Why You Might Not Want To Buy That Cheap Used EV

Buying a used car has always been a good way to save a few bucks on what would otherwise be an exorbitant purchase, not to mention reduce your carbon footprint by using existing cars instead of buying new ones. Naturally, these benefits extend to EVs, which means double the environmental impact reduction. If you're in the market for your very first EV, it's always worth checking out the used ones on the lot.

That said, much like with buying a regular used car, you should be very careful when searching for a used EV. Not only do you need to take the usual wear and tear of a pre-owned vehicle into consideration, but there are several potential issues that are specific to EVs that you should think long and hard on before committing to a purchase. EVs may be the new hotness on the travel scene, but being new also means having new problems.

Potential power problems

The first and biggest thing you need to think about before purchasing a used EV is the longevity and efficacy of its battery. You know how your smartphone's battery tends to lose some of its luster with age, not holding its charge as long or not charging all the way? EV batteries can experience similar issues with the passage of time. 

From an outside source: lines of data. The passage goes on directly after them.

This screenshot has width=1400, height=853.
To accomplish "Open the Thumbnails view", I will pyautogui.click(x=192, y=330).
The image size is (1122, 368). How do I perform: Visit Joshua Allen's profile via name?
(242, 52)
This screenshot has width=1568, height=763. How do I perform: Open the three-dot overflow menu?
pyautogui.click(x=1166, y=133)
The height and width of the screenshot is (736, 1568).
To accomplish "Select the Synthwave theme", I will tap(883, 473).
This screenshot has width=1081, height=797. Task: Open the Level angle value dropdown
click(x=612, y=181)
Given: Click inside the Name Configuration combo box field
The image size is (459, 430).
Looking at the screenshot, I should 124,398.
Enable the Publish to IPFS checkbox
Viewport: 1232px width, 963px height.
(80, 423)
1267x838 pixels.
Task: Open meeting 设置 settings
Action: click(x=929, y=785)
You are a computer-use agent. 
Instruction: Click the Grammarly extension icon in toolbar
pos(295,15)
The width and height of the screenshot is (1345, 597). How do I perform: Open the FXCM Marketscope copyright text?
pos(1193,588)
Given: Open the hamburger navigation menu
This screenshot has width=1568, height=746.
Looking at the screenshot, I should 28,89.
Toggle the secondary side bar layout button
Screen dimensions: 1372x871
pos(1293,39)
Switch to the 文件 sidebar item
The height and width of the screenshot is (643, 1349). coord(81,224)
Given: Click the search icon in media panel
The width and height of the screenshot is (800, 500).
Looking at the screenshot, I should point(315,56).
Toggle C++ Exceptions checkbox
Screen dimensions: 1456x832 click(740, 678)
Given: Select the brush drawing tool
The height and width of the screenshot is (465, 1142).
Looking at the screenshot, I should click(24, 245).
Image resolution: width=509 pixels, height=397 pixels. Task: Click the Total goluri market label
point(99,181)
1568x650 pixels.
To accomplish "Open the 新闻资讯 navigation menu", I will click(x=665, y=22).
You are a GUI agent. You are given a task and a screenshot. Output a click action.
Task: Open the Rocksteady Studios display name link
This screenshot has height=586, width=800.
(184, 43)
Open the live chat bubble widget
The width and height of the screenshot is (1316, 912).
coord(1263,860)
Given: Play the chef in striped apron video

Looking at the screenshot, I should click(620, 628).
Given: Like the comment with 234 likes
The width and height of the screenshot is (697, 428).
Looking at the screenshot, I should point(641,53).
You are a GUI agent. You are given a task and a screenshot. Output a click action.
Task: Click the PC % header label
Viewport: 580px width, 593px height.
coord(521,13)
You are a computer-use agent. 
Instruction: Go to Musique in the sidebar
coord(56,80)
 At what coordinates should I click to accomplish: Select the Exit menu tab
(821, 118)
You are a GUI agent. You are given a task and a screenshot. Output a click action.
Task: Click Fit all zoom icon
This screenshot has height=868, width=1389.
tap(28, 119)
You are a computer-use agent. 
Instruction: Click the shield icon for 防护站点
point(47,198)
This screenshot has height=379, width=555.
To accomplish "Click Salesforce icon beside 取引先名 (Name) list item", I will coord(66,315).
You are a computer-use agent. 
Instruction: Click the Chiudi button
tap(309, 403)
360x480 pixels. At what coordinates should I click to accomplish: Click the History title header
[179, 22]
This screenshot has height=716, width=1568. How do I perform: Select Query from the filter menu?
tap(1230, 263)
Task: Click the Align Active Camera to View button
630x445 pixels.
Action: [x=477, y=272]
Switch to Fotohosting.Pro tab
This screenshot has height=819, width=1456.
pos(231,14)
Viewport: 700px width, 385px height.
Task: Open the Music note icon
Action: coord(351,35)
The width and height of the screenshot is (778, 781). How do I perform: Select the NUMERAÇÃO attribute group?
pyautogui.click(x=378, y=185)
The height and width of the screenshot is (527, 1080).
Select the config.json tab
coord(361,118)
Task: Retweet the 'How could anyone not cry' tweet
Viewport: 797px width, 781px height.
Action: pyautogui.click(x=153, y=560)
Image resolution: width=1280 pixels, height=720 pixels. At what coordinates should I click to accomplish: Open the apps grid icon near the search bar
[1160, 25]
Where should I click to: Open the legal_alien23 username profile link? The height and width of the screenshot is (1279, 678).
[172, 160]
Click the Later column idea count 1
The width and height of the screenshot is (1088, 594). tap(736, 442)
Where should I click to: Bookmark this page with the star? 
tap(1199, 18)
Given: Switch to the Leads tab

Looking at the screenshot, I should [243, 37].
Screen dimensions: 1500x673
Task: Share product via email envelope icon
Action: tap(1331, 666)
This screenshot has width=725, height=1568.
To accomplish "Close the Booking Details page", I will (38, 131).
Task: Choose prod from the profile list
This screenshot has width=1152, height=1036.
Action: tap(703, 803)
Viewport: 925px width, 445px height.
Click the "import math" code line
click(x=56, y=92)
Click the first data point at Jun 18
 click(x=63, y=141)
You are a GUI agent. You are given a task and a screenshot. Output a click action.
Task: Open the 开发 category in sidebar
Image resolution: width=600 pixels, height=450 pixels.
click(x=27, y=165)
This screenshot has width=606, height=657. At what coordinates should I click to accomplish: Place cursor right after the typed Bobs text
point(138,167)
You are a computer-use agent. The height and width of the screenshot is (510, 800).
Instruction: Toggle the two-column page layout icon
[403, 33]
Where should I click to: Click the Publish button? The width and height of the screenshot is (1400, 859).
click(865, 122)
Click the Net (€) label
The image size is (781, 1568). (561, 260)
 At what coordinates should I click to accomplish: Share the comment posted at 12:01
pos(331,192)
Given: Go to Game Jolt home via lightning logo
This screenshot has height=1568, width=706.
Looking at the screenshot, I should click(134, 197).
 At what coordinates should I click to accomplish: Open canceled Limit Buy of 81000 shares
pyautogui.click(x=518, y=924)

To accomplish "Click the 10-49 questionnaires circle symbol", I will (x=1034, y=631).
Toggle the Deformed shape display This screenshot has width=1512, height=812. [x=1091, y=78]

According to a 2020 report from vehicle study group Geotab, EV batteries can degrade as much as 2% per year depending on how heavily they're used. If someone's already been using an EV heavily before trading it in, that means you're getting the EV equivalent of a middle-aged person. Granted, since EVs are so new, we don't know the full extent of their battery degradation over time, just estimates. Even so, it's a risk to your used EV's potential longevity. Just like how you don't want a used car to blow a gasket right after you drive it off the lot, you don't want your used EV's battery puttering out seconds after powering up.

Technology commitment

EVs are still a very young technology, and as such, they've gone through numerous changes in standards and frameworks since their initial inception. What's brand new now could become outdated in as little as a year, and that's just for brand new EVs. If you purchase an EV that already has a couple of years under its belt, you could be setting yourself up for obsolescence.

A used EV may be missing features that are standard on newer models like built-in smartphone connections, or otherwise they may be employing some kind of proprietary tech or feature that's already been rendered redundant by new advancements. In the best case scenario, your EV may be bloated or lacking feature-wise. In the worst case scenario, you may not be able to get support for one of your EV's critical features. It'd be downright awful to go to the trouble of installing a new charger in your home only to discover your EV uses some weird one-off adapter.

Resale value

As nice as it is to care for one car for most of your life and pass it down to your family, you should always be cognizant of a car's potential resale value. Due to a variety of social and economic factors, EVs tend to depreciate in value even faster than regular cars. If you buy a used EV and don't keep it in the absolute pinnacle of shape for years on end, it'll be next-to-worthless when the time comes to trade up. A car isn't just a means of conveyance, it's an investment, and if you're not getting any returns on it, then it's a bad investment.

With the right strategy, care, and a little luck, an EV can save you a lot of money in the long run in things like gas bills and ease of travel, and if you can get one in good shape for the right price, a used EV is perfectly fine. Think of buying a used EV like buying a used smartphone; it's cheaper and can do what you need it to, but you never know what kind of life it was subjected to before you got your hands on it. Do your research to ensure you aren't riding into the future of travel aboard a lemon.